Powell: Recovery is Far From Complete
“The economy is a long way from our goals and is likely to take some time for substantial further progress to be achieved,” Chairman Jerome Powell said in Wednesday’s remarks.
Jerome Powell, chair, Federal Reserve, Blockworks exclusive art by Axel Rangel
key takeaways
- Powell reiterated that higher prices will be short lived
- Powell reiterated that the Fed will not pull back its current expansive economic policy until inflation has moderately exceeded 2% “for some time”
The Federal Reserve on Wednesday said that while improved vaccine distribution has contributed to an uptick in economic activity, the economy still has a long way to go. Similar to last month and on par with expectations, officials left interest rates near-zero and maintained their current asset purchase pace.

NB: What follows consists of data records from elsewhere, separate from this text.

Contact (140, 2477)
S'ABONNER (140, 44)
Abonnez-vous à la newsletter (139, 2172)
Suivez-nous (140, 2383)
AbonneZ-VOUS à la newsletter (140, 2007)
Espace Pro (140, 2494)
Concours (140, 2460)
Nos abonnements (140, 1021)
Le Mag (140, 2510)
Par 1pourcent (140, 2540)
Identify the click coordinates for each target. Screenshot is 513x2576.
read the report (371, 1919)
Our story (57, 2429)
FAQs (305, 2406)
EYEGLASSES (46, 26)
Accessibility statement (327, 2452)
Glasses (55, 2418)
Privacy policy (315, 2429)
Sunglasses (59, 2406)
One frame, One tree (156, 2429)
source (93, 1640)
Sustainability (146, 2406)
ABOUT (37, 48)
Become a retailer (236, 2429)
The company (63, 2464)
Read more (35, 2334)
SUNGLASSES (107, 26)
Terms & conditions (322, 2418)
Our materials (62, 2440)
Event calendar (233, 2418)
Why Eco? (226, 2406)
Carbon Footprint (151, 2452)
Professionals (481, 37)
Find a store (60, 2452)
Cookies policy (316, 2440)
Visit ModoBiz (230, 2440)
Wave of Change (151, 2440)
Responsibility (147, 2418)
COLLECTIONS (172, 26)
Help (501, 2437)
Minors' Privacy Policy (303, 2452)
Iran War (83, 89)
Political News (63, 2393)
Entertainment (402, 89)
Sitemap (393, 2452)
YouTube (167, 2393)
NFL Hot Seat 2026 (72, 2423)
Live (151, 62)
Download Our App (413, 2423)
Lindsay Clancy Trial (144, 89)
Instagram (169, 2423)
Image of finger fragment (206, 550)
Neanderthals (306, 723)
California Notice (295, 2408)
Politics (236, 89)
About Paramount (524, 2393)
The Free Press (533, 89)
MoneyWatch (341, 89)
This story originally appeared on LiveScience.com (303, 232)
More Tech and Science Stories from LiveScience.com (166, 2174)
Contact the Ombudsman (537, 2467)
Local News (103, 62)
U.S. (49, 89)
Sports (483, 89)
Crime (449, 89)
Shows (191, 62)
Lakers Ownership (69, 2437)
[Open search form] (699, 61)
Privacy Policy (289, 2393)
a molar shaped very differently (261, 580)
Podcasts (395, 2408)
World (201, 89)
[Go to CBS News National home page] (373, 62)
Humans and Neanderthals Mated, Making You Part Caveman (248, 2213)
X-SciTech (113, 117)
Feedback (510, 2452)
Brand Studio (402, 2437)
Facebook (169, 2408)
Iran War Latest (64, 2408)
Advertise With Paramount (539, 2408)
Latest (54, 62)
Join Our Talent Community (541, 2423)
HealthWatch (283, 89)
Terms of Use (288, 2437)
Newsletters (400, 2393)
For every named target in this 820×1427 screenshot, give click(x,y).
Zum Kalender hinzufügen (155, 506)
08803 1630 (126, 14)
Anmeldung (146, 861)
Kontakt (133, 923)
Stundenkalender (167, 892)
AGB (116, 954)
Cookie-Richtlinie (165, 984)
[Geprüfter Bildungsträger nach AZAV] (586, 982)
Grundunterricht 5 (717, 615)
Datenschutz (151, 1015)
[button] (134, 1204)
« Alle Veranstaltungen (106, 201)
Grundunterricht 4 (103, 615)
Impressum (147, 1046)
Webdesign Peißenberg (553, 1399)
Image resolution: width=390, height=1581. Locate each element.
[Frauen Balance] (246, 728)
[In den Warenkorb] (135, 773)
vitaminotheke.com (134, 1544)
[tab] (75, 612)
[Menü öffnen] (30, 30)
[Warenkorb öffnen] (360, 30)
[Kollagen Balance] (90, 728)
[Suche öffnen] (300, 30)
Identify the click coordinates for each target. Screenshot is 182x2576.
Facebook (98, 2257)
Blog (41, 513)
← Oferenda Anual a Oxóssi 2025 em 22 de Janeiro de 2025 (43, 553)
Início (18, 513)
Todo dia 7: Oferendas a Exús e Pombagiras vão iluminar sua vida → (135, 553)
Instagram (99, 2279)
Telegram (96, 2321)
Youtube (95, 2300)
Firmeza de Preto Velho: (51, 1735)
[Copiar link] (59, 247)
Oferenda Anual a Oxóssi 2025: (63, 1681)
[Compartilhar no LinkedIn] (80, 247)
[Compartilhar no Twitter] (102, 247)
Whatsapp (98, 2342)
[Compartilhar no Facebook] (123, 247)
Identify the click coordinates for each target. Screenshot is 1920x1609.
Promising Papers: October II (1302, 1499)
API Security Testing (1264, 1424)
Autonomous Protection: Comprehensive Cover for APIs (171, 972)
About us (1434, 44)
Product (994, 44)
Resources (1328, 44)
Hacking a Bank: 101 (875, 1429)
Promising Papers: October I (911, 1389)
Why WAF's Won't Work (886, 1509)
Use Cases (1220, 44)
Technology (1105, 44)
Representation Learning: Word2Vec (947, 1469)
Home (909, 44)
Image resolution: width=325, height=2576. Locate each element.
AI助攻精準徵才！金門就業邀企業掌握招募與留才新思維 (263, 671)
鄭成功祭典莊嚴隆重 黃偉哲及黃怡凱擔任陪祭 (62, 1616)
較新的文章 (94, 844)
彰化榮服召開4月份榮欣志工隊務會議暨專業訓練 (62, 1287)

“The economy is a long way from our goals and is likely to take some time for substantial further progress to be achieved,” Chairman Jerome Powell said in Wednesday’s remarks. “We expect to maintain an accommodative stance to monetary policy until these employment and inflation outcomes are achieved.”
Powell reiterated that the Fed will not pull back its current expansive economic policy until inflation has moderately exceeded 2% “for some time.” There are no plans to taper the current quantitative easing program. The Fed is currently buying bonds at $120 billion per month.
The Fed addressed the current rate of inflation, which has been a top concern for consumers, but attributed the recent higher readings to “transitory factors.” Powell reiterated that higher prices will be short lived.
“We’re making our way through an unprecedented series of events in which a synchronised global shutdown is now giving way to widespread reopening of economies,” said Powell. “During this time of reopening, we are likely to see some upward pressure on prices, but those pressures are likely to be temporary, as they are associated with the reopening process.”
He stressed that in the event that inflation gets out of hand, the Fed is “prepared to use their tools.”
During their March meeting, the Fed described the economy as facing “considerable risks,” but has since struck the word ‘considerable’ from their most recent statement. Powell emphasized that while employment is not yet back to pre-pandemic levels, recent initial jobless claims have fallen to the lowest levels since March 2020.
Powell once again emphasized that while the Fed will continue to explore what a central bank digital currency could mean for the US economy, they are in no rush to establish their own.
“Another country might have a digital currency first,” said Powell. “I am not so concerned about that. I am really concerned about getting it right, in a world where we already have a highly evolved payments system.”